Come mid April the monster blues show up in MD/DE/NJ (they didn't last year much). Most of these fish will be 8-13lbs with a few hitting the 20lb mark and going 40". You can get the bass starting in March in certain areas and have a shot at big fish up until June along the coast.

c


----------



## cpicken (May 16, 2005)

sharkybalboa said:


> Hey guys!
> 
> New to the tri state area from sunny Miami, FL. I'm definitely getting some cabin fever here and i'm dying to get my gear wet. Any recommendations on spots to try out near claymont if anything is even biting with this cold? I don't mind freezing my bones a bit for a decent bite!
> 
> Thanks!!


R U nuts ??? U can’t fish this time of year. Heck, you won’t be able to do anything in saltwater until April.


----------



## kurazy kracka (Oct 14, 2008)

cpicken said:


> sharkybalboa said:
> 
> 
> > Hey guys!
> ...


You can fish fresh right now, its slower and tougher but you can catch


----------



## andypat (Jan 7, 2004)

Yes you can catch fish in winter. If the water is not frozen. If you locate the yellow perch you can catch a limit in no time. Also crappie, pickerel, and a bass now and then. Do some home work. Good Luck! Get ready for the perch runs in Feb. and March. Google perch fishing map in Md.


----------



## Pajigging machin (Oct 3, 2015)

Andy is that yellow perch map white perch map or both?


----------



## andypat (Jan 7, 2004)

Pajigging machin said:


> Andy is that yellow perch map white perch map or both?

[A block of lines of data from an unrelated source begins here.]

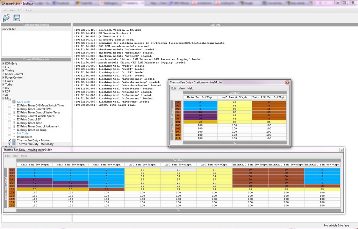
Task: Uncheck Thermo Fan Duty - Stationary
Action: pyautogui.click(x=9, y=144)
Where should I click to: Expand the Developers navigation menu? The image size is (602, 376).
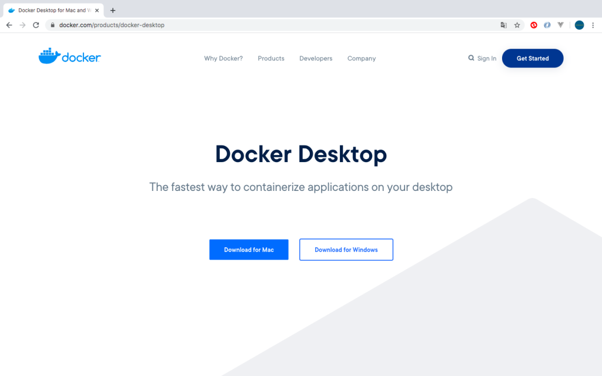pyautogui.click(x=316, y=59)
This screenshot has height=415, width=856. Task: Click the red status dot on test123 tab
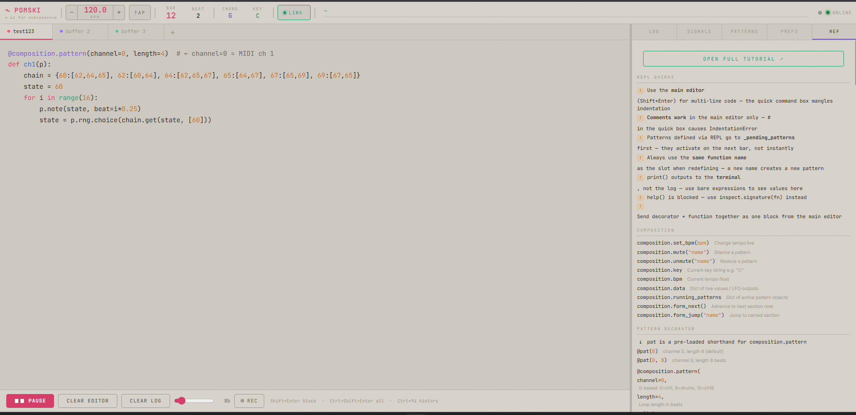8,31
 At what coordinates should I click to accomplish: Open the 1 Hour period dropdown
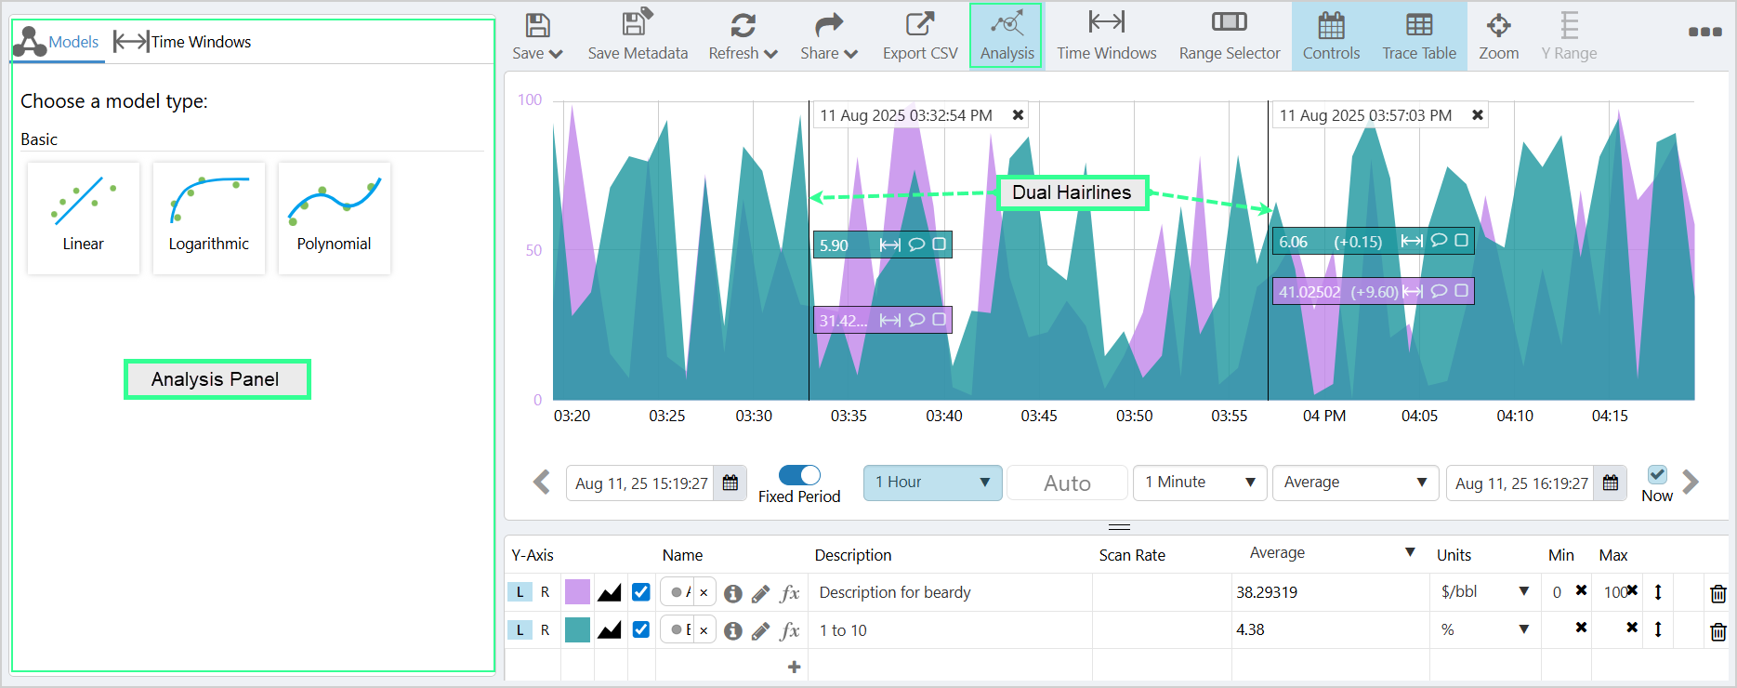point(932,483)
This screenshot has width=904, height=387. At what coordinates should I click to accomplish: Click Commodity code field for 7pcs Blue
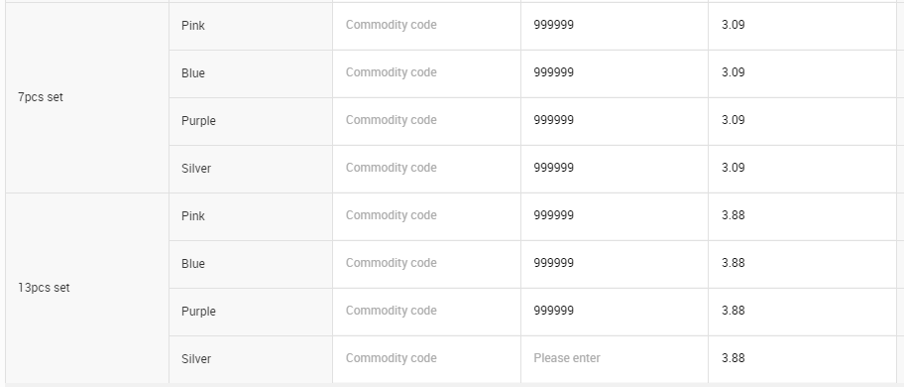[x=426, y=73]

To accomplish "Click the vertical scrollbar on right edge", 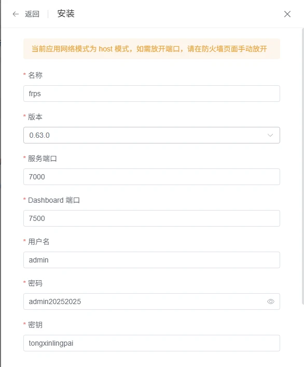I will click(303, 166).
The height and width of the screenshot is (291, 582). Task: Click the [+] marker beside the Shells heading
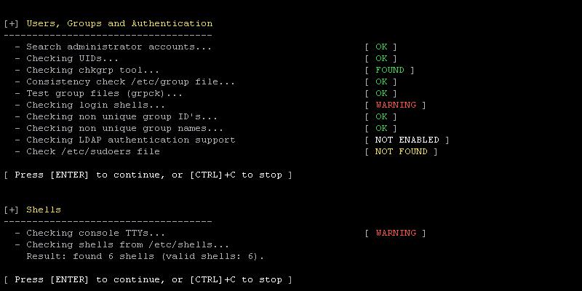(x=12, y=210)
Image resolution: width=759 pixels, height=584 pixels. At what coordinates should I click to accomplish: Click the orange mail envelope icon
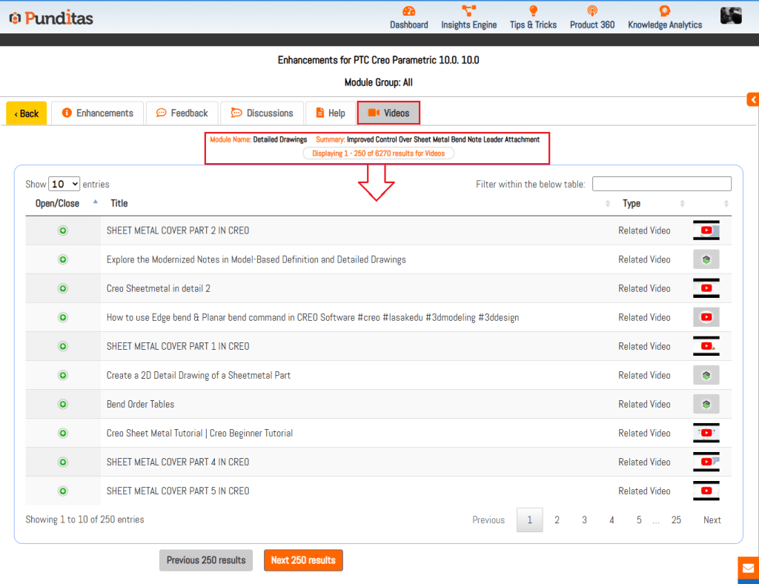(x=748, y=569)
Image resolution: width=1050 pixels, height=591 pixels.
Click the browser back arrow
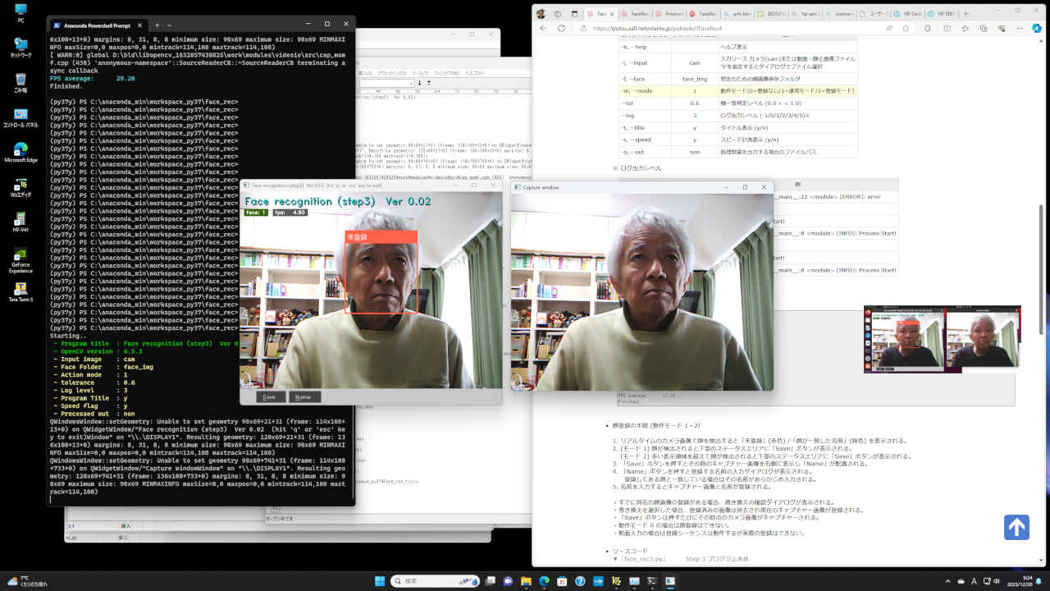(x=542, y=28)
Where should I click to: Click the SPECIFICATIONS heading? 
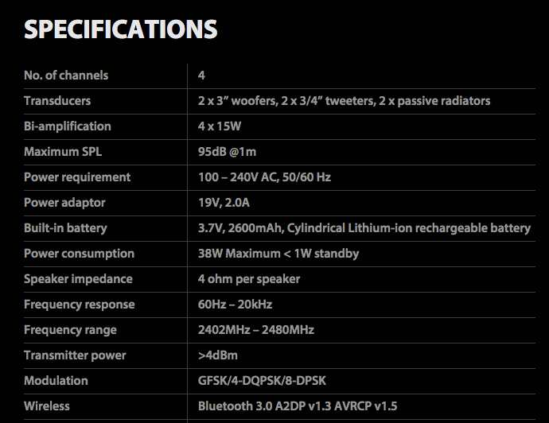click(121, 29)
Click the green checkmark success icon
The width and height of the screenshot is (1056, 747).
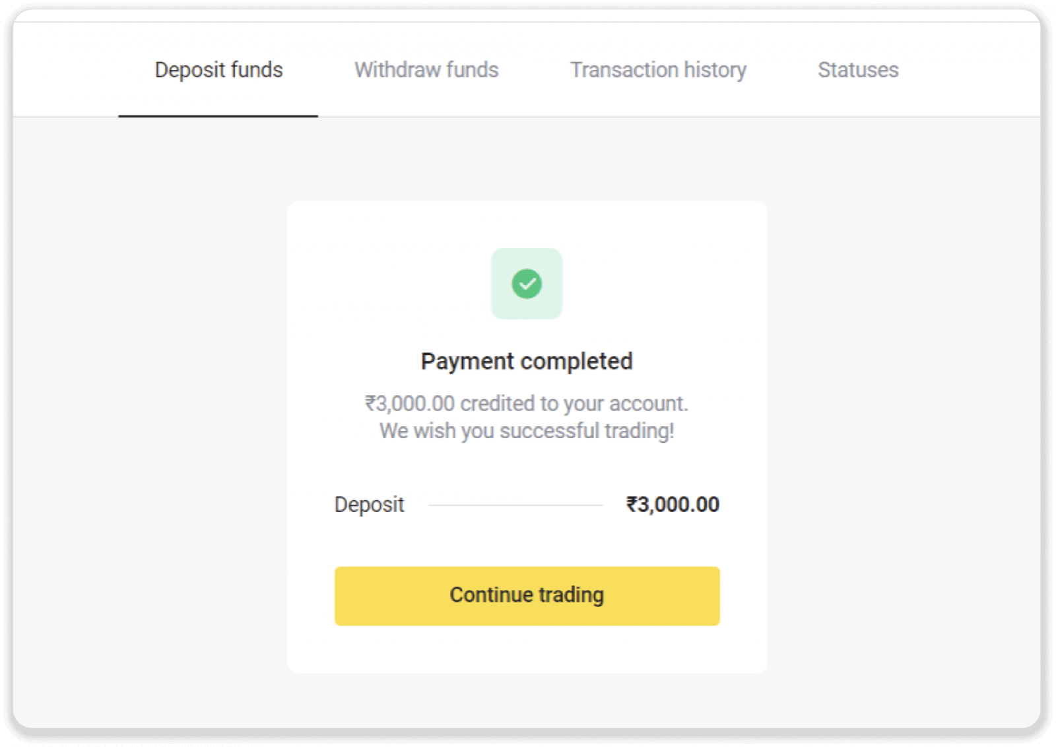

Pa, that map is for both yellow first then white perch. Last year I had yellow and white At the same time in Feb. But I think after the yellows, sometime in March and April better for white perch. Most have roe that time of year. I think you eat roe, right? I don't get it. Last night was the coldest ever this time of year and the Marshy Hope Creek and the marina was ice free at 16 degree this morning. Pa, in my opinion Red Bridges is the best place for yellows first then white perch. There are also good fishing places not known to man kind. LOL!


----------



## CYT (Nov 9, 2015)

Don't forget about the Hickory and American Shad runs we have in the spring also, in some of those rivers.


----------



## andypat (Jan 7, 2004)

CYT said:


> Don't forget about the Hickory and American Shad runs we have in the spring also, in some of those rivers.


X2 on that.


----------



## Jerry Norris (Oct 14, 2016)

andypat said:


> X2 on that.


If the weather is favorable, shad will be in the river two months from now!


----------



## CYT (Nov 9, 2015)

Jerry Norris said:


> If the weather is favorable, shad will be in the river two months from now!


Yeah Jerry.....that's a bummer. I need to catch some high fly'n Hickories NOW! I'm starting to get the fever.
Hope it's a better than last year with all the rain we've had.


----------



## andypat (Jan 7, 2004)

CYT said:


> Yeah Jerry.....that's a bummer. I need to catch some high fly'n Hickories NOW! I'm starting to get the fever.
> Hope it's a better than last year with all the rain we've had.


-------Yes, I think all the rain this year changed a lot of fishing areas. last year this time we were catching yellows and crappie. Not much this year yet.


----------